Резюмируем полученные результаты, обращая внимание на те из них, которые важны для дальнейшего обсуждения поставленных вопросов.

Отметим прежде всего электрофизиологические данные, свидетельствующие о том, что знак и механизм реакции на медиатор определяется специфическим характером рецепторов воспринимающей клетки. Ни к одному из медиаторных веществ, изученных на нейронах моллюсков, не приложимо название «возбуждающий медиатор» или «тормозной медиатор», каждое из них оказывает и возбуждающие, и тормозные воздействия.

Далее, результаты исследования показывают, что клеточная популяция нервной системы улитки весьма разнородна и что ее разнородность носит постоянный, строго фиксированный характер.

Постоянство клеточной мозаики демонстративно выявляется электрофизиологически.
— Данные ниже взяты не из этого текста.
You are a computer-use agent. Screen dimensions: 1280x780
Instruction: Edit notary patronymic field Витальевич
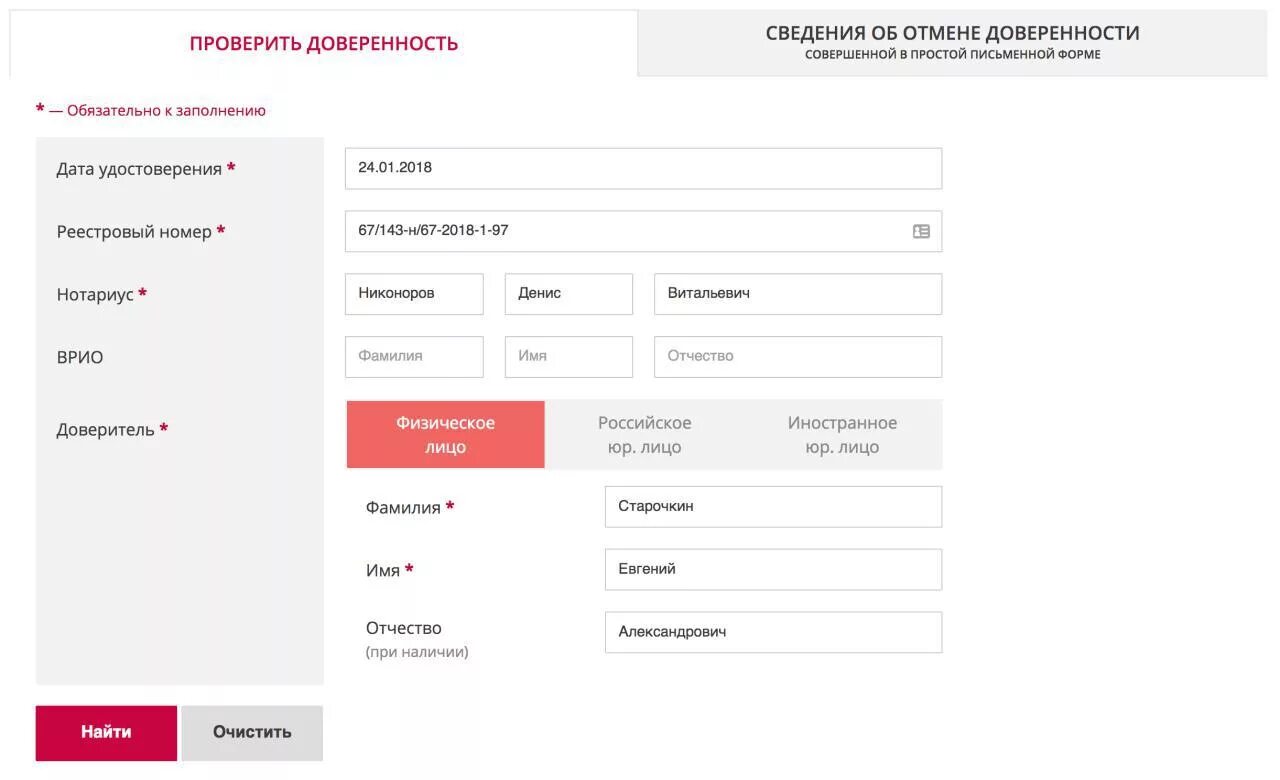click(797, 294)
Индивидуальные клетки или группы клеток обнаруживают особенные, только им присущие сочетания свойств – таких, как характеристики собственной электрической активности, своеобразие синаптического притока, т. е. связей с другими нейронами, знак и ионный механизм реакций на медиаторы и т. д. Эти особенные свойства выражены с таким постоянством, что исследователь может картировать клетки с известными характеристиками. В некоторых случаях индивидуальные клетки или группы нейронов можно опознавать визуально, в других они внешне не отличаются от окружающих нейронов, но могут быть идентифицированы в эксперименте. Также и гистохимическое исследование подтверждает важный факт гетерогенности и постоянства клеточной мозаики.

Накопленные данные, хотя они и далеки от полноты, дают некоторое представление о том, насколько разнородна нейронная популяция у улитки. Особенно богатую информацию об этом дают электронно-микроскопические исследования. При рассмотрении этих результатов мы можем исходить из утвержденного опытом современной нейробиологии положения, что особенному типу передачи в химических синапсах соответствует особенный ультраструктурный тип секреторных органелл. Полученные нами данные, дополненные литературными, свидетельствуют, таким образом, о том, что нейроны и синапсы улитки относятся к большому числу разных химических типов. Одновременно электронно-микроскопические данные полностью подтверждают факт постоянства нейронной мозаики и картины нервных связей: клетки определенного типа имеют закономерное расположение и иннервация определенных эффекторных клеток всегда осуществляется совершенно определенными типами нервных окончаний.

<…>

Нельзя не обратить внимания и на то, насколько разнообразны у улитки типы нейроэффекторных окончаний. При этом остаются полностью неизученными нейроэффекторные отношения в целых системах органов улитки – в половой, пищеварительной, выделительной и т. д., где медиаторное разнообразие, быть может, окажется еще более выраженным.

Однако даже из имеющегося ограниченного материала видно, что в распределении этого разнообразия эфферентных нервных элементов есть закономерность. В иннервации ретрактора пениса участвуют, судя по описаниям, те же типы нервных волокон, которые представлены в ноге. Смысл этого совпадения станет понятным, если вспомнить, что ретрактор пениса имеет у улитки педальное происхождение, т. е. является дериватом мышцы ноги. Другой изученный ретрактор – ретрактор щупальца – происходит из другой, колумеллярной мышцы, и характер иннерваций здесь совершенно иной, чем в ноге или ретракторе пениса, хотя оба ретрактора очень сходны по характеру своего функционирования. Значение этих данных будет подробно рассматриваться в главе 6, а пока нужно перейти к главе 5, которая посвящена вопросу о родственных отношениях клеточных структур нервной системы виноградной улитки.